As the Negro Leagues went through good times and bad, the timeline continues: the Depression; the segregated armed forces of World War II; on April 10, 1947, the Congress of Racial Equality began bus rides through the south, a precursor to the Freedom Rider movement of the 60’s; five days later on April 15, Jackie Robinson began play for the Dodgers; in 1948, President Truman desegregated the armed services; and finally the Civil Rights Movement during which the Major Leagues became fully integrated and the Negro Leagues faded away – a victim of their own success.
The importance of the Kansas City Monarchs to integration of the majors is best shown in an exhibit featuring the first African-American player for each of the then 16 major league teams. Monarchs players were the first to play for the Dodgers, Browns, Giants, Cubs, Pirates, Yankees and Phillies (7 of 16). These included Jackie Robinson, Ernie Banks (“Mr. Cub”) and the Yankees’ Elston Howard. Banks and Howard had played together in Kansas City for revered Monarchs’ manager Buck O’Neil. But integration of baseball was far from an accelerated process. When Robinson broke the color line in 1947, I was in kindergarten. It would be the summer after I graduated from high school in 1959 that owner Tom Yawkey finally relented and allowed an African-American player on his Red Sox roster, at long last integrating all 16 teams.
One of my favorite items at the museum is a 1948 World Series program opened to the team picture of Bill Veeck’s Cleveland Indians. A smiling Veeck is in the center of the photo and the surrounding players include Larry Doby and the popular Satchel Paige standing in the middle row next to another pitching great, Bob Feller.
Paige had moved from the Monarchs to the Indians in 1948 as a 42-year old “rookie.” The Sporting News attacked Veeck for signing the “old man,” saying “If Paige were white, he would not have drawn a second thought from Veeck.” Veeck’s comeback: “If Satch were white, of course, he would have been in the majors 25 years earlier.” Satch had a good season for the Indians and brought record crowds – in his first three starts, he drew 201,829 fans. Satch became the first African-American to pitch in the World Series and Doby was the first to hit a homer. The Indians won the Series. Below, Paige (seated) and Doby.

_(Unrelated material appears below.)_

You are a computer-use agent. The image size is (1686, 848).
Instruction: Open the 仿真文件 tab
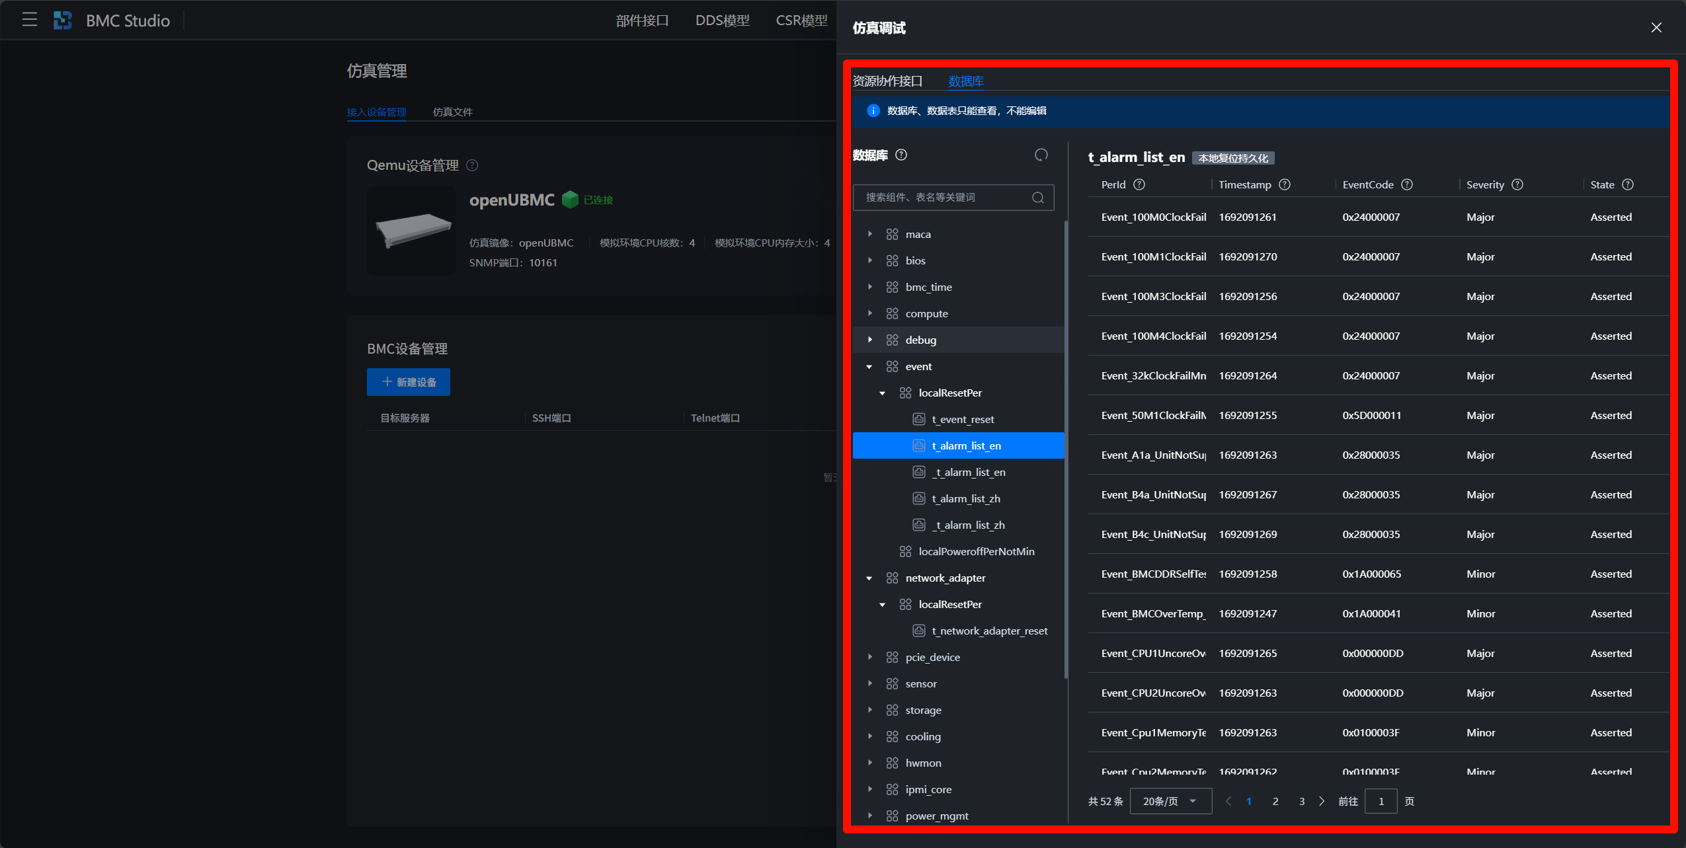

One last anecdote about Veeck. He was a Marine in WW II and suffered a bad foot injury that led to a series of amputations and ultimately a prosthetic wooden leg. He never felt sorry for himself and in a characteristic Veeck move, he carved an ashtray in the hollow leg to service his chain-smoking. He used his condition to teach a profound lesson in Veeck–as in Wreck:
“What offends me about prejudice, I think, is that it assumes a totally unwarranted superiority. For as long as I can remember I have felt vaguely uneasy when anybody tells me an anti-Negro or anti-Semitic or anti-Catholic joke. It only takes one leg, you know, to walk away.”
As we honor the legacy of Martin Luther King with the coming holiday, please also remember Jackie Robinson and Larry Doby, men who braved hostile and bigoted crowds (and fellow players) and played a seminal role in the emerging Civil Rights Movement. And also Bill Veeck, a maverick for all the right reasons. Definitely in a league of his own. Finally, I encourage you to accept Buck O’Neil’s gracious perpetual invitation to visit the Negro Leagues Baseball Museum to see more of the story.